President Donald Trump will have five days to review the memo and decide
whether to approve its declassification or reject its release over
national security concerns, Rep. Adam Schiff of
California, the top
Democrat on the House Intelligence Committee, told reporters after the
vote.
Schiff said the Department of Justice and FBI will be consulted and have
an opportunity to vet the memo and it would be sent to the White House
Monday night.
"The vote was unanimous to release this," he said. "I think the
Republican members understood that after calling for full transparency,
they were getting hammered over the course of the week for trying to
hide the minority response."
Democrats say the document is a point-by-point rebuttal of the memo
declassified by President Trump last week that alleged abuses of
government surveillance powers at the FBI and Justice Department in
their efforts to obtain court approval to gather intelligence on former
Trump campaign adviser Carter Page.
The memo alleged that the dossier, authored by ex-British intelligence
officer Christopher Steele, formed an "essential part" of the Page
Foreign Intelligence Surveillance Court (FISA) application, and that DOJ
officials did not disclose to the court that the Steele was employed by
Fusion GPS, an opposition research firm that received funding for the
effort, in part, from the Democratic National Committee and Hillary
Clinton’s presidential campaign.
Democrats, including Schiff, have disputed that claim.

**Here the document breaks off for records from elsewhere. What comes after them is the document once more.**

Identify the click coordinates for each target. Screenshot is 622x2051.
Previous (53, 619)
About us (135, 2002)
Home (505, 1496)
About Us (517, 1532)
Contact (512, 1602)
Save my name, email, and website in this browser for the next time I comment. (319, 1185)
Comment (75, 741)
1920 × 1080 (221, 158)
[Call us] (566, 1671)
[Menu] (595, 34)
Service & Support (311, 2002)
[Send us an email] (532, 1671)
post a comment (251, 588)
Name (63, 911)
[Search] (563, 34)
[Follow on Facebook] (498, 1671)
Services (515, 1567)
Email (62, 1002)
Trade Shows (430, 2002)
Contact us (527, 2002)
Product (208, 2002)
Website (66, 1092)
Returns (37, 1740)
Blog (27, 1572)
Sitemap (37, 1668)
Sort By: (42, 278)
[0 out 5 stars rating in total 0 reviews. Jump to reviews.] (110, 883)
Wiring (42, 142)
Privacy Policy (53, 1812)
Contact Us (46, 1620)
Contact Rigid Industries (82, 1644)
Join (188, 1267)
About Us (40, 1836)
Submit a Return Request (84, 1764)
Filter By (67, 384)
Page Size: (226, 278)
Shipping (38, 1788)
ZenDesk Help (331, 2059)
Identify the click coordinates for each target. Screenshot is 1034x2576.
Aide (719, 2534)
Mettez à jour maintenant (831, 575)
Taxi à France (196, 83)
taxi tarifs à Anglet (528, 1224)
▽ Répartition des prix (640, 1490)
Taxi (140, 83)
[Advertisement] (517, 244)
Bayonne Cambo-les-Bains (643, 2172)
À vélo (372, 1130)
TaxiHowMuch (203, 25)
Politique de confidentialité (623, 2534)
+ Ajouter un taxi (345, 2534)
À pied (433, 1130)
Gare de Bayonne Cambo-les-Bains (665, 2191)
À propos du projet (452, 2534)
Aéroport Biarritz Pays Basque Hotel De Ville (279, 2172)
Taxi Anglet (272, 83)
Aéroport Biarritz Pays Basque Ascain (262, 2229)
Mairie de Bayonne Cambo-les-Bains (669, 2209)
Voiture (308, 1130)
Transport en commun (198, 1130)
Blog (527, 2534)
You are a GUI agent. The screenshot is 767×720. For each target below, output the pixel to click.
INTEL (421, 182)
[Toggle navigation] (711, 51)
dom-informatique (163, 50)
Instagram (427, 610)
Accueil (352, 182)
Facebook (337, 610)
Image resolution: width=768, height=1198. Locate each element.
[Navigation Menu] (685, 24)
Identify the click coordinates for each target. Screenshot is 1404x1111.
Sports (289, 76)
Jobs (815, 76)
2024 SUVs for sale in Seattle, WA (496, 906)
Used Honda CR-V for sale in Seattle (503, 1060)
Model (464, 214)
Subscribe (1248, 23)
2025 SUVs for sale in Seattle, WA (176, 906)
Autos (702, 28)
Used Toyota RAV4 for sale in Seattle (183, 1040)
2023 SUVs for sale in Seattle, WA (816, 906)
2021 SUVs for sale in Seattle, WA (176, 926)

The FISA court
was made aware by DOJ officials of the political motivations behind the
information from the Steele dossier, although the specific Democratic
sources of funding were not named, sources familiar with the
now-classified Democratic memo told ABC News.
"Every story has two sides. And I think it's only fair that Democrats
get to tell their side," Rep. Mike Conaway, R-Texas, the senior
Republican leading the Russia probe on the House Intelligence Committee,
told ABC News after the vote.
Schiff said Monday that he was concerned the White House would make
"political" redactions to the memo instead of doing so on national
security grounds - a fear Conaway dismissed as "speculation."
On Monday morning, Trump took aim at Schiff, accusing him of being “one of the biggest liars and leakers in Washington.”
“Little Adam Schiff, who is desperate to run for higher office, is one
of the biggest liars and leakers in Washington, right up there with
Comey, Warner, Brennan and Clapper! Adam leaves closed committee
hearings to illegally leak confidential information,” he tweeted of
former FBI Director James Comey, Sen. Mark Warner, D-Va., former CIA Director John Brennan and former Director of National Intelligence James Clapper. “Must be stopped!”